• [TASK ITEM]: The entries that follow include a run beginning at the line with "Nossa Senhora Rainha (44, 2510)" and ending at the line with "27/6/24 13:03 (42, 1940)"; restate that run word for word and leave the rest out.

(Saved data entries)

******

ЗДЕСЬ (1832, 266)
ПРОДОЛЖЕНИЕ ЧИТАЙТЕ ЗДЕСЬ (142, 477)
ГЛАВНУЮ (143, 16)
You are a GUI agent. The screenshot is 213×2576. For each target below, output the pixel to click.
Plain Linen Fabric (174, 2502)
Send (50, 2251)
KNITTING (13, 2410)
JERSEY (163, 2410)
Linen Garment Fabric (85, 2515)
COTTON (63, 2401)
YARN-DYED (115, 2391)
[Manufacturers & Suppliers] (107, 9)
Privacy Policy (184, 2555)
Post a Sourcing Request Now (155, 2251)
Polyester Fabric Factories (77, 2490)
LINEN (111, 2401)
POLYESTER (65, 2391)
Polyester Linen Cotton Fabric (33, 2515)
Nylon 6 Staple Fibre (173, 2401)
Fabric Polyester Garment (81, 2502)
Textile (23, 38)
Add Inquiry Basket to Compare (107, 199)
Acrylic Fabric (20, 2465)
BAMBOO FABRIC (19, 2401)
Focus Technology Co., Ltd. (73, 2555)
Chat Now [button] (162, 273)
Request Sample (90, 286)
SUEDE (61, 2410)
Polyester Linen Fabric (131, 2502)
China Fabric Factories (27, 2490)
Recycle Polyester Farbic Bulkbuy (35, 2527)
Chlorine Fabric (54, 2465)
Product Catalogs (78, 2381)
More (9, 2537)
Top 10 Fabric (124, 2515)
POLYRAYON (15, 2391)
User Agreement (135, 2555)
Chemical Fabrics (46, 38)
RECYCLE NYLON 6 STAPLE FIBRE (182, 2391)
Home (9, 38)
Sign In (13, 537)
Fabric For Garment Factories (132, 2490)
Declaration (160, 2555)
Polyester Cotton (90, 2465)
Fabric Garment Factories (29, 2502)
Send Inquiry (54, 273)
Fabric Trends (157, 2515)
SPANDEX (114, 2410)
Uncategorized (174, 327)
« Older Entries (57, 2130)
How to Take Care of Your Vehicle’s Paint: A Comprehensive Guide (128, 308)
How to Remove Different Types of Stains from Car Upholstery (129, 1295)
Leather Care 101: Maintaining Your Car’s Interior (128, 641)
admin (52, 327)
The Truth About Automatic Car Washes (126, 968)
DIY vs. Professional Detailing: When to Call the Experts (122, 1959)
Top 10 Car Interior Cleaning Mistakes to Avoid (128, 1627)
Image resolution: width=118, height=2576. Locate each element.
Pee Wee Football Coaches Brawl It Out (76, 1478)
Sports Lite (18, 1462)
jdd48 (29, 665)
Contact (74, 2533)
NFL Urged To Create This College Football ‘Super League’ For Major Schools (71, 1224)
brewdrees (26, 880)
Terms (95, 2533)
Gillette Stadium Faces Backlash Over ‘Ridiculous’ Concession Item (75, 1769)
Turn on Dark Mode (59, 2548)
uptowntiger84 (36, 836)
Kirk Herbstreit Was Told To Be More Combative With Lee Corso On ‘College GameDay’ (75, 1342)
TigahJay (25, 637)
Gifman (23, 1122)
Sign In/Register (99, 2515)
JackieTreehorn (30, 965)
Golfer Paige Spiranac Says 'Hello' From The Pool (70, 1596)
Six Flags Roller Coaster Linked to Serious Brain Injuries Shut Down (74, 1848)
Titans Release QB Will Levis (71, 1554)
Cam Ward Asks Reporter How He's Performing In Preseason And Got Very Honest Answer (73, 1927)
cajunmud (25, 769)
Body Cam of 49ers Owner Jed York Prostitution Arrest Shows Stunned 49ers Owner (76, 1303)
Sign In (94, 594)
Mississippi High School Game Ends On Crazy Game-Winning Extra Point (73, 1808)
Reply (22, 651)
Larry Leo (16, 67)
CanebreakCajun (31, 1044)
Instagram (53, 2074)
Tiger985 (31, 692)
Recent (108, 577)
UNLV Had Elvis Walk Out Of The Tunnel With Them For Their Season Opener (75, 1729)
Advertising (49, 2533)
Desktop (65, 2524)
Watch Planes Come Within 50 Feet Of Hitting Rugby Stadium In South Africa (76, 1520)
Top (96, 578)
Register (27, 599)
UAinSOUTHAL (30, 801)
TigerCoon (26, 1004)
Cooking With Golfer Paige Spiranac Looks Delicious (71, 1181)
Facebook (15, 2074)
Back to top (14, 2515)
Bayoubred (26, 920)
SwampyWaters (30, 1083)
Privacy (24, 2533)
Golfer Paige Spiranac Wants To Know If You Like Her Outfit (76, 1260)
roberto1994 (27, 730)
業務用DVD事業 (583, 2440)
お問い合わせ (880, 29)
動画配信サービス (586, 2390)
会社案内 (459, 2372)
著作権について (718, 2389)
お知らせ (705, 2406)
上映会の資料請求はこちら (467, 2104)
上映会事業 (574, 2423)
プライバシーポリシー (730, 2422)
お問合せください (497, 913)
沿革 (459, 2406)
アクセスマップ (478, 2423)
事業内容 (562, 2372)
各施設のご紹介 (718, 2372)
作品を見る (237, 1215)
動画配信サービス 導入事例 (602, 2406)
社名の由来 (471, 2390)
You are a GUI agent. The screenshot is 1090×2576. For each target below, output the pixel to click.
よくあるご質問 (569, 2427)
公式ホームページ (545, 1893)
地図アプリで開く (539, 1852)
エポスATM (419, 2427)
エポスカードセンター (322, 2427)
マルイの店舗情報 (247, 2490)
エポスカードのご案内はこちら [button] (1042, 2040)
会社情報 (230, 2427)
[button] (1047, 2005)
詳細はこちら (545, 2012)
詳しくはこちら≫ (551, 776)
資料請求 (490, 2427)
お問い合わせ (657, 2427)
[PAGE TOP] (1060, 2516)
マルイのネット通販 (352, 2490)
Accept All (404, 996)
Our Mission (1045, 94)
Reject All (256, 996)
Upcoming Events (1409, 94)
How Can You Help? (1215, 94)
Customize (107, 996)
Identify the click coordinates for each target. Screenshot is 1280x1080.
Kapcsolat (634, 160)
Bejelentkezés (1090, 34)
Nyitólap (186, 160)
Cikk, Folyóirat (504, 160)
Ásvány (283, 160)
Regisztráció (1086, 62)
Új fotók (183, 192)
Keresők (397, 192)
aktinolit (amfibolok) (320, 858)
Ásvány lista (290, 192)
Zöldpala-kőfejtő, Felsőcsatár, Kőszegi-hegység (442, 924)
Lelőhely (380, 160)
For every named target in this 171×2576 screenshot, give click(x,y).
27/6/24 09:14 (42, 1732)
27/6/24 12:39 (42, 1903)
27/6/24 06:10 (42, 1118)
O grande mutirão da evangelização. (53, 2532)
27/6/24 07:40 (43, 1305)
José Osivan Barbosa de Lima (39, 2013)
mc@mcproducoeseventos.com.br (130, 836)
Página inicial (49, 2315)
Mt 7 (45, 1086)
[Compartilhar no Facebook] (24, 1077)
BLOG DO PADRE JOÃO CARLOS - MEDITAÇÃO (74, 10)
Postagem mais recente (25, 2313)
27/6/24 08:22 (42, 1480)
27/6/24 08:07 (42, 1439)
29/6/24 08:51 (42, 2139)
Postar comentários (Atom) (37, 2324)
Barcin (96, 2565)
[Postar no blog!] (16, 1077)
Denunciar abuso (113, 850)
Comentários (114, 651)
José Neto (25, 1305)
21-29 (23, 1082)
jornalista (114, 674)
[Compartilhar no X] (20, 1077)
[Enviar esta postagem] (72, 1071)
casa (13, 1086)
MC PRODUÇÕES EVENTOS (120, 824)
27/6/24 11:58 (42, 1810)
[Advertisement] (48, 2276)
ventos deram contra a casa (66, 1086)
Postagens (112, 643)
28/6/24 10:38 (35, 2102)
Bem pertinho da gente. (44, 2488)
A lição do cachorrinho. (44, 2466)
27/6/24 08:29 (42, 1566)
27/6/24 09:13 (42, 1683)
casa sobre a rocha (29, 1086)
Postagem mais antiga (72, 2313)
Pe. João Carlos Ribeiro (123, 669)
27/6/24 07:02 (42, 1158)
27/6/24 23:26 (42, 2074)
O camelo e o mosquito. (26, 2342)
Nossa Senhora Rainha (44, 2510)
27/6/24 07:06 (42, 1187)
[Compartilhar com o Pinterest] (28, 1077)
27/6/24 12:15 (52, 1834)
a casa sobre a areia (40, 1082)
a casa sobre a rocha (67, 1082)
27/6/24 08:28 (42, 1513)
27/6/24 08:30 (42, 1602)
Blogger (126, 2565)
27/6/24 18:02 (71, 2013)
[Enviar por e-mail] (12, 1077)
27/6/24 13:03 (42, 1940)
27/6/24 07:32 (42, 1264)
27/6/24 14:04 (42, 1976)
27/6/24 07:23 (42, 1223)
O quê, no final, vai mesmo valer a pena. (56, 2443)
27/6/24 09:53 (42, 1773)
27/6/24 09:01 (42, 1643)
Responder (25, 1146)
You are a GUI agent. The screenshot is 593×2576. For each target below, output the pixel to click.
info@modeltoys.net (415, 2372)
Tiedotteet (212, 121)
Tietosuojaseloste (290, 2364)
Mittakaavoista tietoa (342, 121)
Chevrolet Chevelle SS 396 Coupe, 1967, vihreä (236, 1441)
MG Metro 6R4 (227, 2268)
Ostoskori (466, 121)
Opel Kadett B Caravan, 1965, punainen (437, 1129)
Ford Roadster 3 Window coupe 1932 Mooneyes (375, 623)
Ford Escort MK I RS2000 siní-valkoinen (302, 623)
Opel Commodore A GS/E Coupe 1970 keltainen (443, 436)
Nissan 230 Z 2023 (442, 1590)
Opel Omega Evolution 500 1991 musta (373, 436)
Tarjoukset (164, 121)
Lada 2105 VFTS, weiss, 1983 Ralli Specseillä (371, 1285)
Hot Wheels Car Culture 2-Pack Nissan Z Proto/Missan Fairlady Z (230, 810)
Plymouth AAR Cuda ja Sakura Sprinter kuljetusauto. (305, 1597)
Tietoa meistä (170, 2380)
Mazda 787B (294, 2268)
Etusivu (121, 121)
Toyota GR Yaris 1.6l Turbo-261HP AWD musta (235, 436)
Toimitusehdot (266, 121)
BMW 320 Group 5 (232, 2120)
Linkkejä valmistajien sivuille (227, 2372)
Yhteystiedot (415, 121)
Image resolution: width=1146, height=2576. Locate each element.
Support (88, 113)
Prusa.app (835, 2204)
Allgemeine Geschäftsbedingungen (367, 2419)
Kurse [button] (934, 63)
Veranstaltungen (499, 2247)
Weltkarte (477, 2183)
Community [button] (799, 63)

******

• [ANSWER TO THIS TASK]:
Nossa Senhora Rainha (44, 2510)
27/6/24 07:06 (42, 1187)
[Compartilhar com o Pinterest] (28, 1077)
27/6/24 12:15 (52, 1834)
a casa sobre a areia (40, 1082)
a casa sobre a rocha (67, 1082)
27/6/24 08:28 (42, 1513)
27/6/24 08:30 (42, 1602)
Blogger (126, 2565)
27/6/24 18:02 (71, 2013)
[Enviar por e-mail] (12, 1077)
27/6/24 13:03 (42, 1940)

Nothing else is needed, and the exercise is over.